* Activity *
Could you tally the lines of the entries that carry the string "computer"? Reply with the number and nothing more.

Saved entries:

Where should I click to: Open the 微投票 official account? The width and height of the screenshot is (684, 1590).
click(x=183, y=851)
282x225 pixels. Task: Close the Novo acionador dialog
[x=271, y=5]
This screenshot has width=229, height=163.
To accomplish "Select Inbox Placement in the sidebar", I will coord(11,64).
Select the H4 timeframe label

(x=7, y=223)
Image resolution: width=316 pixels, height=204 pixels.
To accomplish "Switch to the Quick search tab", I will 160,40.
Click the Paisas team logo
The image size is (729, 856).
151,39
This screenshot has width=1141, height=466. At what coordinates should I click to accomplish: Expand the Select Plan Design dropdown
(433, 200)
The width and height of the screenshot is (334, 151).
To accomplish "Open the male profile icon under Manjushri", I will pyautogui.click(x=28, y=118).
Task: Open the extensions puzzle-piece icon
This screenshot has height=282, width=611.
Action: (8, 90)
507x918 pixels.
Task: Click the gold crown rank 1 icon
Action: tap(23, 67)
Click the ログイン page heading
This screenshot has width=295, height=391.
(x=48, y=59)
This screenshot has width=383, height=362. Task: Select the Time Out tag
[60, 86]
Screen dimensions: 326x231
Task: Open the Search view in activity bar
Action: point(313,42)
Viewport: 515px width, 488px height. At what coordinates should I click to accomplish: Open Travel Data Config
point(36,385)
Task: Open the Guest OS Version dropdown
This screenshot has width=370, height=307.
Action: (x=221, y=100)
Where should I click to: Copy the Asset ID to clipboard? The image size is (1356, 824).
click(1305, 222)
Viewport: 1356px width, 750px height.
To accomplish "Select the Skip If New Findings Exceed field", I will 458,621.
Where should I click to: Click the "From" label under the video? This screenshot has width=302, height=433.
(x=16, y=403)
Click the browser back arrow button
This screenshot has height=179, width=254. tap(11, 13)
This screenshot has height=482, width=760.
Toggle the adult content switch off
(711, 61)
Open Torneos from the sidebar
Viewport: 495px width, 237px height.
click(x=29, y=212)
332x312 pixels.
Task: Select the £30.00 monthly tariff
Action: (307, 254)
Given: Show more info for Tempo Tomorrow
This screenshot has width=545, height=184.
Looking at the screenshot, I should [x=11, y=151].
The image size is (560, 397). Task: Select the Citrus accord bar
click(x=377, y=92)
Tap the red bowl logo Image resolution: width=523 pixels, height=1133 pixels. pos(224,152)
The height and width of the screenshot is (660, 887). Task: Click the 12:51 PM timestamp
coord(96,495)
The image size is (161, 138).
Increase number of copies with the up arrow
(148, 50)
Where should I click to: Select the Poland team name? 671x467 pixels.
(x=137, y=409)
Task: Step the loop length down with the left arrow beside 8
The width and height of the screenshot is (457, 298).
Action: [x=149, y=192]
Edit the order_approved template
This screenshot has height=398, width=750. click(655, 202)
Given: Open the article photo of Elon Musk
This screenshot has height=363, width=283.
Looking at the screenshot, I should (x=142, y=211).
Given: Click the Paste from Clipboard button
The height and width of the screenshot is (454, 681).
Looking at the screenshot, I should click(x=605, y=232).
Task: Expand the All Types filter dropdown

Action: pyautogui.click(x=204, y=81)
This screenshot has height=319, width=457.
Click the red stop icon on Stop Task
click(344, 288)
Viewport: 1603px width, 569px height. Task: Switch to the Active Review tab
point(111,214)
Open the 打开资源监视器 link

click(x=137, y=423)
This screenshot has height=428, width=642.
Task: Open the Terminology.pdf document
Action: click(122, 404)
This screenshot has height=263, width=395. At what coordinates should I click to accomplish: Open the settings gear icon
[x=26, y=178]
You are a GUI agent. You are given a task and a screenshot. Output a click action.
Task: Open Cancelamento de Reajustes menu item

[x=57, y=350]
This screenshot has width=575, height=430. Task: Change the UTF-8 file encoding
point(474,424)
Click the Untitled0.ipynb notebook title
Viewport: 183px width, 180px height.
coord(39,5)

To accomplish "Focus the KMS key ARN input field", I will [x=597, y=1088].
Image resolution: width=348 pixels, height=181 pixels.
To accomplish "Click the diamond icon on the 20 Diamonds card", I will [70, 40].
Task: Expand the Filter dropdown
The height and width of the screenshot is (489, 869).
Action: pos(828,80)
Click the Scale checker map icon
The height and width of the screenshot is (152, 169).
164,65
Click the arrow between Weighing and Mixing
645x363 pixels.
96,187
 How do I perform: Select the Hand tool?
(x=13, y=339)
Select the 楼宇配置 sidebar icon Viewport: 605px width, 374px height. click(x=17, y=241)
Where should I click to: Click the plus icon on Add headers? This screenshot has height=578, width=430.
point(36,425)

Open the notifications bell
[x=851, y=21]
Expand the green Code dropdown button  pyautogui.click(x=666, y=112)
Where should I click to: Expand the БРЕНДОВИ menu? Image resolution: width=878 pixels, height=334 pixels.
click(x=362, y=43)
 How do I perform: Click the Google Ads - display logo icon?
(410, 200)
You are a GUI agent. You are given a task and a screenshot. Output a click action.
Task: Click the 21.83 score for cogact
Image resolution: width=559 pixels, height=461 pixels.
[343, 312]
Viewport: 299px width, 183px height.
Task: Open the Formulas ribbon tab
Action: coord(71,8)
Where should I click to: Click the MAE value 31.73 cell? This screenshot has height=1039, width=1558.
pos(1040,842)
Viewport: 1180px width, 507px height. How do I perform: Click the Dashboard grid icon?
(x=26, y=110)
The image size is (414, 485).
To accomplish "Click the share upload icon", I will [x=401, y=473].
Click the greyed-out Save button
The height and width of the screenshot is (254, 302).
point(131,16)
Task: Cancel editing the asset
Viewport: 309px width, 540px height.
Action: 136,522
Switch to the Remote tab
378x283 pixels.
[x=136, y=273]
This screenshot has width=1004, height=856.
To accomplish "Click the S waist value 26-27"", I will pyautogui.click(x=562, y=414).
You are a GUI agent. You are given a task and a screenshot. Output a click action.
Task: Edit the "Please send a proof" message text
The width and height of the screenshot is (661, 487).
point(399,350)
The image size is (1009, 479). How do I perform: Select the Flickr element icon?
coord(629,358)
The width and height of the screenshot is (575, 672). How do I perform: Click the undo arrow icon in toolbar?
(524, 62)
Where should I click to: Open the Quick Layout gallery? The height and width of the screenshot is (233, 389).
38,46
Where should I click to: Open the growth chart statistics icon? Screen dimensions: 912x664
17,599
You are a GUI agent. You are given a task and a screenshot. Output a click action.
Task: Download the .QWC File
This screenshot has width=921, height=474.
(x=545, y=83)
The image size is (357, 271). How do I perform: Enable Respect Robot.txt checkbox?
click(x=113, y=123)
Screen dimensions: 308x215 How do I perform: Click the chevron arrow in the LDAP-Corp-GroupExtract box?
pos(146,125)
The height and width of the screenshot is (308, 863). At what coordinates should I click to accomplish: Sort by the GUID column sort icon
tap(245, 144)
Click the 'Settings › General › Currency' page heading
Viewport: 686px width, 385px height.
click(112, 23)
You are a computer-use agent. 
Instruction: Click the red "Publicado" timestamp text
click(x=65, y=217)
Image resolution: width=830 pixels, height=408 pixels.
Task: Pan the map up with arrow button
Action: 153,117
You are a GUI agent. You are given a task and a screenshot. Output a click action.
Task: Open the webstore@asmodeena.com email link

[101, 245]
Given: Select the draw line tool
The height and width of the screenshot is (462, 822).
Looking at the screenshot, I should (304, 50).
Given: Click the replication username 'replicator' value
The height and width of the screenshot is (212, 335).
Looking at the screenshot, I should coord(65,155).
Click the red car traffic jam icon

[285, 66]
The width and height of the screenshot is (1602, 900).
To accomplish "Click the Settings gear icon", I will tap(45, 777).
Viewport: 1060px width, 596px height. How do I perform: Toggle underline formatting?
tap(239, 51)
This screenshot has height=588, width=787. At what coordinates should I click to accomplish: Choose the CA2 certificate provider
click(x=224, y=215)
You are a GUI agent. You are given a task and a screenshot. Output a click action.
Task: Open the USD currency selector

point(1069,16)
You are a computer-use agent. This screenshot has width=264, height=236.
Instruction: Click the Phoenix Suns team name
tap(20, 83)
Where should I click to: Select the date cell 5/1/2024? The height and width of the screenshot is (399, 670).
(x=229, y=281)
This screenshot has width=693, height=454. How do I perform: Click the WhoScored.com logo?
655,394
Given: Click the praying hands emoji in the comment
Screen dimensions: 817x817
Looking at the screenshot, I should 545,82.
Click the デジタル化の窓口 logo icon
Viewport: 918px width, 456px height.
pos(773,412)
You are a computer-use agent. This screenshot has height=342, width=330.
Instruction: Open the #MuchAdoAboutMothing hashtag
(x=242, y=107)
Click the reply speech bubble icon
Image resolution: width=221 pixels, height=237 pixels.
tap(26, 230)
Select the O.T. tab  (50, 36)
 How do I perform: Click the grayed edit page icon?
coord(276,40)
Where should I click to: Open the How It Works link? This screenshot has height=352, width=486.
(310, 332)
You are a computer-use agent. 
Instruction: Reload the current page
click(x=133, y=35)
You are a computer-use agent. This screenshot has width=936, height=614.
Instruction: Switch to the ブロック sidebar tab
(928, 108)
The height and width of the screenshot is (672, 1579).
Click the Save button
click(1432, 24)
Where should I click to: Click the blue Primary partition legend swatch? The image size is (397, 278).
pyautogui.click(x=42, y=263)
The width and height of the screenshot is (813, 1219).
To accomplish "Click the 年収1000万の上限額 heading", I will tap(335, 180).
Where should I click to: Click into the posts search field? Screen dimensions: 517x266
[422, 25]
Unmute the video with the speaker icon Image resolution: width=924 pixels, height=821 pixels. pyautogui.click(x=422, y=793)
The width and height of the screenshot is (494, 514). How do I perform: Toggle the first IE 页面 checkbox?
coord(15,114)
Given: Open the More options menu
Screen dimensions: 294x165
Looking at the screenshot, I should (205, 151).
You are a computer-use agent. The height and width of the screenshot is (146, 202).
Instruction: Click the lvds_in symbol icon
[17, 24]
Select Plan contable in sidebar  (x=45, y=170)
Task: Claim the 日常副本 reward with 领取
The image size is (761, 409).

* Result *
6